Детство — каждодневное открытие мира. Нужно, чтобы это открытие стало прежде всего познанием человека и Отечества. Чтобы в детский ум и сердце входила красота настоящего человека, величие и ни с чем не сравнимая красота Отечества. Я забочусь о том, чтобы, познавая человека, каждый переживал изумление, потрясение, радость, трепет сердца и ре­шимость отстаивать святыни Отечества. Я добиваюсь того, чтобы образ настоящего человека, мысль о нем, душевный порыв были для моего питомца родным, незыблемым, ни с чем не сравнимым.

Не один питомец прошел через мою жизнь, похо­жий на того сына, из которого вышел нелюд. Они стали бы мещанами и стяжателями, людьми с ка­менными будками для цепных псов и с каменными сердцами, если бы не удалось утвердить в их серд­цах мысль о настоящем человеке и стремление к идеалу.

На всю жизнь остался в моем сердце черноглазый Коля. Его, десятилетнего мальчика, отец заставлял спускать с цепи злого пса на детей, которым хоте­лось сорвать в саду гроздь винограда, предназначен­ного на продажу. Сколько раз я испытывал горечь разочарования, и все-таки мне удалось добиться того, что Коля понял человеческую красоту. Он прочитал книгу о большевике Камо (Тер-Петросяне), прочитал, не переводя дыхания, от сумерек до рассвета, и на рассвете пришел ко мне, и я услышал от него взволнованные слова: «Разве можно жить на свете так, как живет мой отец?»

За одну ночь в человеческой душе произошло то, что в других случаях может произойти в течение длительного времени. Коля хотел убежать из дому, и мне с трудом удалось убедить мальчика, что можно обойтись и без этого. Тогда Коля ушел из дому к своему другу — пионеру-однокласснику. Две недели его упрашивал отец вернуться домой. Он вернулся, но жил не по мещанским и домостроевским прави­лам, а по правилам пионерским, коммунистическим.

Вот что такое идейная жизнь в детские годы. Че­ловек с детства должен видеть мир в свете идеала, чтобы его жизнь была восхождением к вершине идеального. Идея — не заученная истина, которую че­ловек при случае может произнести. Идея — это боль сердца за правду, истину, красоту. А идейное воспи­тание немыслимо без самостоятельной жизни души, без желания подняться выше в своем нравственном развитии.
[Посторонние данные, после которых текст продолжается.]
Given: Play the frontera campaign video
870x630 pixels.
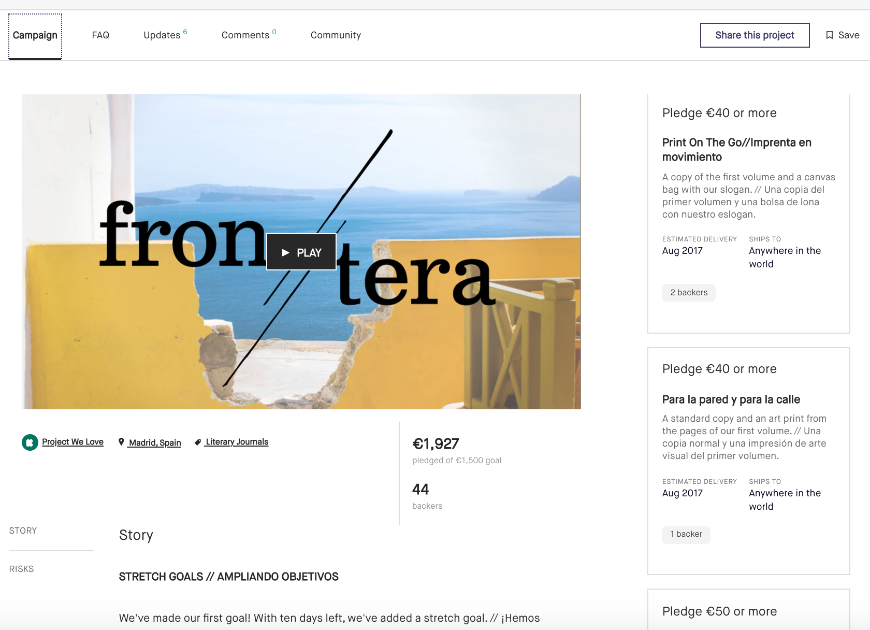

Я не один год думал: в чем же выражается наибо­лее ярко результат воспитания? Когда я имею мо­ральное право сказать: мои усилия принесли плоды? Жизнь убедила: первый и наиболее ощутимый ре­зультат воспитания выражается в том, что человек стал думать о самом себе. Задумался над вопросом: что во мне хорошего и что плохого? Самые изощрен­ные методы и приемы воспитания останутся пусты­ми, если они не приведут к тому, чтобы человек по­смотрел на самого себя, задумался над собственной судьбой.
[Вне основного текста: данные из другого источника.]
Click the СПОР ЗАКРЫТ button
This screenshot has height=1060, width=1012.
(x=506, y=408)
И если меня тревожат и беспокоят поступки того или иного человека, его поведение, — объяснение я ищу в ответе на вопрос: что думает человек о самом себе? С кем и с чем он сравнивает себя, свою жизнь? Что его воодушевляет, восхищает в тех конкретных людях, с которыми он соприкасается? Против чего протестует, негодует его душа?

Видение самого себя, сопоставление и сравнение себя с нравственным идеалом — это тончайшие дви­жения души. Ювелирное мастерство воспитания, в сущности, и заключается в том, чтобы умело руково­дить этим процессом. Конечная цель педагогическо­го руководства — воспитать человека-патриота, борца, преданного коммунистическим идеалам, челове­ка чистой и благородной души.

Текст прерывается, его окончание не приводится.